Schelling hatte am Wochenende im STANDARD-Interview mit der Aussage für Aufregung gesorgt, dass es unter anderem deshalb so viele Arbeitslose gebe, weil der Unterschied zwischen deren Einkünften und einem Erwerbseinkommen zu gering sei. Am Montag betonte er, es gehe ihm weder darum, das Arbeitslosengeld zu kürzen, noch die Mindestsicherung.

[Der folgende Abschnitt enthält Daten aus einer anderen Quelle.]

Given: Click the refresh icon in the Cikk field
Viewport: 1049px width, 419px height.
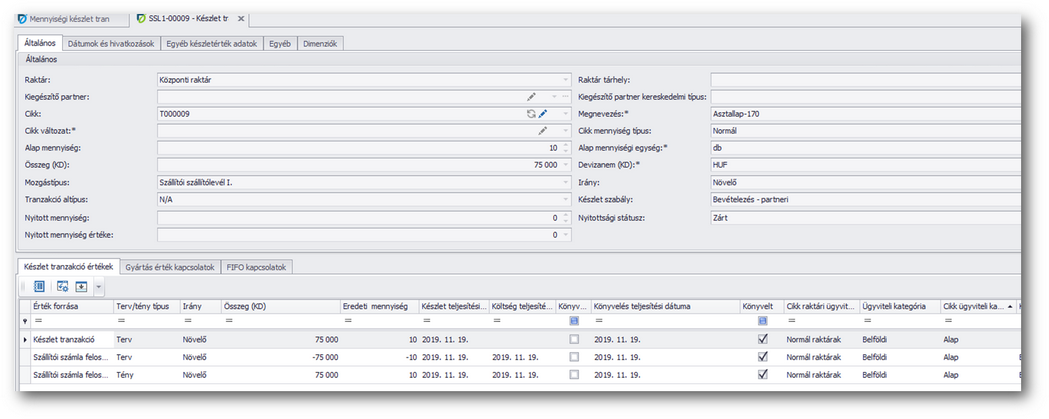Looking at the screenshot, I should 531,114.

Er bezweifle aber, dass die "Anreize" für Erwerbslose, wieder einen Job anzunehmen, groß genug seien.

Änderung bei Entfernung zum Heimatort

Als Beispiel nannte er österreichische Tourismusgebiete, in denen viele Deutsche arbeiteten – vielen Österreichern dagegen würden solche Jobs wegen der geografischen Entfernung zum Heimatort nicht zugemutet. Hier möchte der Finanzminister über Änderungen diskutieren und auch flexiblere Modelle andenken.

Er brachte etwa auch einen Kombinationstarif mit bestimmten Zuschüssen ins Spiel. Denn nicht alle Maßnahmen im Arbeitsmarktbereich seien zielführend, hielt er an seiner grundsätzlichen Kritik fest. Schließlich würden die Arbeitslosenzahlen derzeit trotz Rekordbeschäftigung steigen, argumentierte Schelling.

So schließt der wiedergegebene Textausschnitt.